> **Task objective**: Transcribe each record below character for character.

> **Raw data**:
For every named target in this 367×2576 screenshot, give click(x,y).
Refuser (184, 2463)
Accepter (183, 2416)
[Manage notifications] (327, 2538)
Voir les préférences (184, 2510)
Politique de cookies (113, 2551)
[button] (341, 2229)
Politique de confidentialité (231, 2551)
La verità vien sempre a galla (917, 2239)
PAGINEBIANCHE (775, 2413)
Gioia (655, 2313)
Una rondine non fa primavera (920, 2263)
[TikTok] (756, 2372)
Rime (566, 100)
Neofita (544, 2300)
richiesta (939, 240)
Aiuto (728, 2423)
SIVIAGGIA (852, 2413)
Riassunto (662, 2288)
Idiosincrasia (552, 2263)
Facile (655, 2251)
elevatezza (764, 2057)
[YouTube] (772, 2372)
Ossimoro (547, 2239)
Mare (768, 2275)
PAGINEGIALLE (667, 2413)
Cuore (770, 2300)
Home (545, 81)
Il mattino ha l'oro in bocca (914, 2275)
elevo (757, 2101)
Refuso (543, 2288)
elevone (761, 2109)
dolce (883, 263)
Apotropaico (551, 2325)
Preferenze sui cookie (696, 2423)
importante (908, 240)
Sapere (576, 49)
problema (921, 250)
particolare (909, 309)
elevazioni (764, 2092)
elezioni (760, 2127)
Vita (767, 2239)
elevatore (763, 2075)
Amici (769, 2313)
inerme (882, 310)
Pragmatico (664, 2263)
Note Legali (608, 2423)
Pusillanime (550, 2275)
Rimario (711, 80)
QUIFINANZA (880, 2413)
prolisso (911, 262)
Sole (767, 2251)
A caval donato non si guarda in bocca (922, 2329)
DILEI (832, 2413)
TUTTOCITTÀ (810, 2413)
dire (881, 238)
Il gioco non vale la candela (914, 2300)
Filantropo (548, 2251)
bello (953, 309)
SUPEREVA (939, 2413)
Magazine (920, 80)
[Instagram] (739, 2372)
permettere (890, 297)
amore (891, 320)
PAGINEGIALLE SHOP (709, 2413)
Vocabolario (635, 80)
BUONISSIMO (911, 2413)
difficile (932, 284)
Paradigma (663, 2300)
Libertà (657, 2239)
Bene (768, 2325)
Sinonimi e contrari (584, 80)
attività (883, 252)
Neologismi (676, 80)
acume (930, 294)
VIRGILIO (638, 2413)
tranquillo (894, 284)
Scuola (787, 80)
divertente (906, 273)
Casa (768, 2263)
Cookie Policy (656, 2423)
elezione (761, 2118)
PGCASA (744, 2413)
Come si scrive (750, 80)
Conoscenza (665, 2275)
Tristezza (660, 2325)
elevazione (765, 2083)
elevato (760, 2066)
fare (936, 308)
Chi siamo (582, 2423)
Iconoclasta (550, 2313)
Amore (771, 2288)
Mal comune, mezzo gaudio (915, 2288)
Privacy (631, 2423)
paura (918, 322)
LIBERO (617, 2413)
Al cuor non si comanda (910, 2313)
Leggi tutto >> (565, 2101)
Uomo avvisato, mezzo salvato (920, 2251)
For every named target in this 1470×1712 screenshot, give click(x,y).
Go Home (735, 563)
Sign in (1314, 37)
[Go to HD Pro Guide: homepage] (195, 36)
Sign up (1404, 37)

> **The answer**:
For every named target in this 367×2576 screenshot, give click(x,y).
Refuser (184, 2463)
Accepter (183, 2416)
[Manage notifications] (327, 2538)
Voir les préférences (184, 2510)
Politique de cookies (113, 2551)
[button] (341, 2229)
Politique de confidentialité (231, 2551)
La verità vien sempre a galla (917, 2239)
PAGINEBIANCHE (775, 2413)
Gioia (655, 2313)
Una rondine non fa primavera (920, 2263)
[TikTok] (756, 2372)
Rime (566, 100)
Neofita (544, 2300)
richiesta (939, 240)
Aiuto (728, 2423)
SIVIAGGIA (852, 2413)
Riassunto (662, 2288)
Idiosincrasia (552, 2263)
Facile (655, 2251)
elevatezza (764, 2057)
[YouTube] (772, 2372)
Ossimoro (547, 2239)
Mare (768, 2275)
PAGINEGIALLE (667, 2413)
Cuore (770, 2300)
Home (545, 81)
Il mattino ha l'oro in bocca (914, 2275)
elevo (757, 2101)
Refuso (543, 2288)
elevone (761, 2109)
dolce (883, 263)
Apotropaico (551, 2325)
Preferenze sui cookie (696, 2423)
importante (908, 240)
Sapere (576, 49)
problema (921, 250)
particolare (909, 309)
elevazioni (764, 2092)
elezioni (760, 2127)
Vita (767, 2239)
elevatore (763, 2075)
Amici (769, 2313)
inerme (882, 310)
Pragmatico (664, 2263)
Note Legali (608, 2423)
Pusillanime (550, 2275)
Rimario (711, 80)
QUIFINANZA (880, 2413)
prolisso (911, 262)
Sole (767, 2251)
A caval donato non si guarda in bocca (922, 2329)
DILEI (832, 2413)
TUTTOCITTÀ (810, 2413)
dire (881, 238)
Il gioco non vale la candela (914, 2300)
Filantropo (548, 2251)
bello (953, 309)
SUPEREVA (939, 2413)
Magazine (920, 80)
[Instagram] (739, 2372)
permettere (890, 297)
amore (891, 320)
PAGINEGIALLE SHOP (709, 2413)
Vocabolario (635, 80)
BUONISSIMO (911, 2413)
difficile (932, 284)
Paradigma (663, 2300)
Libertà (657, 2239)
Bene (768, 2325)
Sinonimi e contrari (584, 80)
attività (883, 252)
Neologismi (676, 80)
acume (930, 294)
VIRGILIO (638, 2413)
tranquillo (894, 284)
Scuola (787, 80)
divertente (906, 273)
Casa (768, 2263)
Cookie Policy (656, 2423)
elezione (761, 2118)
PGCASA (744, 2413)
Come si scrive (750, 80)
Conoscenza (665, 2275)
Tristezza (660, 2325)
elevazione (765, 2083)
elevato (760, 2066)
fare (936, 308)
Chi siamo (582, 2423)
Iconoclasta (550, 2313)
Amore (771, 2288)
Mal comune, mezzo gaudio (915, 2288)
Privacy (631, 2423)
paura (918, 322)
LIBERO (617, 2413)
Al cuor non si comanda (910, 2313)
Leggi tutto >> (565, 2101)
Uomo avvisato, mezzo salvato (920, 2251)
For every named target in this 1470×1712 screenshot, give click(x,y).
Go Home (735, 563)
Sign in (1314, 37)
[Go to HD Pro Guide: homepage] (195, 36)
Sign up (1404, 37)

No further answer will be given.